“Let Me Guess… You’ve Got a Great Personality.”

Personality tests are something of an enthusiastic hobby of mine.  “Which Character of [fictional work] Are You?”  “What’s your type according to [system categorizing personalities]?”  I used to eat those things up with a voracity bordering on addiction.  They were fun and interesting for an analytic mind.  At least, I fancy myself as such.

Eventually, I began to get just a little disillusioned.  As I got older I found that most of the online quizzes for my favorite shows and games had about as much depth as a backyard creek.  That realization tends to inspire doubt as to whether these folks writing up the quizzes are qualified in any way to accurately lump you in with other characters or people.  Still, occasionally, a really well-written quiz would come along that put thought into its associations and had algorithms just a little more complicated than an elementary schooler could crack with some trial and error (“if you answered mostly ‘C’…”).

One day, though, I discovered the Barnum Effect.  Wow.  To think that any given personality test or system could be engineered to spit out results that people taking it wouldn’t even think to disagree with.  What a handy little trick, said I, but I’m wise to it now.  I put very little stock in online personality tests from then on.  Not that I had ever sworn and lived by them, mind, but knowing that they were all bunk sort of ruined the experience for me altogether.

Eventually I got over myself.  These days I like them for the sheer fun factor rather than any realistic fascination about the psychological implications.  I’d like to think I’ve found the balance between mindless cranial osmosis and painful overanalysis when I say that a good personality test may not rely on the science of the thing, but it can still be instructive and build self-awareness.

Personality tests are probably not usually accurate or specific as a rule, but what they can be is indicators of some truths via parallel.  Many of them have headlines like “Who Are You?”  When you compare yourself to characters in stories, when you identify with them or despise them, you’re often looking in a mirror.  Even if you blatantly disagree with the result of that online quiz, it can often be telling to think about why.  Sometimes what you don’t like in others drives this disagreement.  “I would never be like that, it’s horrifying.”  Or, sometimes what you don’t like in yourself is more to the point.  “I can’t be like that, it’s horrifying.”  But it’s not all through the mirror darkly.  Relating to your heroes feels good, right?  It’s also about knowing that even a soulless test on a computer can see that you have the qualities you take pride in, and affirm them.  “Barnum?  Sounds like a schmuck to me.  Look, this thing here says I’m Superman!”

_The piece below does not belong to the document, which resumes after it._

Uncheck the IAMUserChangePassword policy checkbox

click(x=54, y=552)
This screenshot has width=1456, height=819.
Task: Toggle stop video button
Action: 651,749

But I think what these tests actually have the potential to make you ask yourself is “who have you been?” or “who can you be?”  Now, that sounded mighty existential and probably a tad pretentious.  What I mean is this: stories are different from life because they’re removed from time – the best ones we pile the awards onto with words like “timeless.”  As we see the characters in them grow, we don’t just travel across to their world.  We travel back – back in time to when we had the same struggles and got through them, somehow.  And we travel forward – forward to what we can know is true for these characters even as we doubt the outcome for ourselves.  A good character can inspire hope for your own future, or set off a warning.  But whichever direction we go, we’re removed from our own fixed position and through a top-down view of someone else’s timeline (actually, that reminds me a little of Facebook stalking, go figure), we hope for clues to our own.

This is literally the entire purpose of many stories in the history of human society.  “The Boy Who Cried Wolf” is an ironic tragedy, sure, but first and foremost it’s seen as a lesson. Granted, “adult” stories and the characters in them tend to be written more subtle. but the principle abides.  Literature is classified in the “humanities” because humanity is what it reveals.  Who you are and aren’t, or who you wish you were or weren’t can be shown to you through characters.

Next time you’re about to dismiss the idea that you “are” a character, don’t do it on the basis that some cheesy Internet quiz says so.  Let yourself relate – or not.  And if you’re not that character, then who?

PS: I’m an ISFJ.  I’m happy to lump myself in with John Watson and Samwise Gamgee.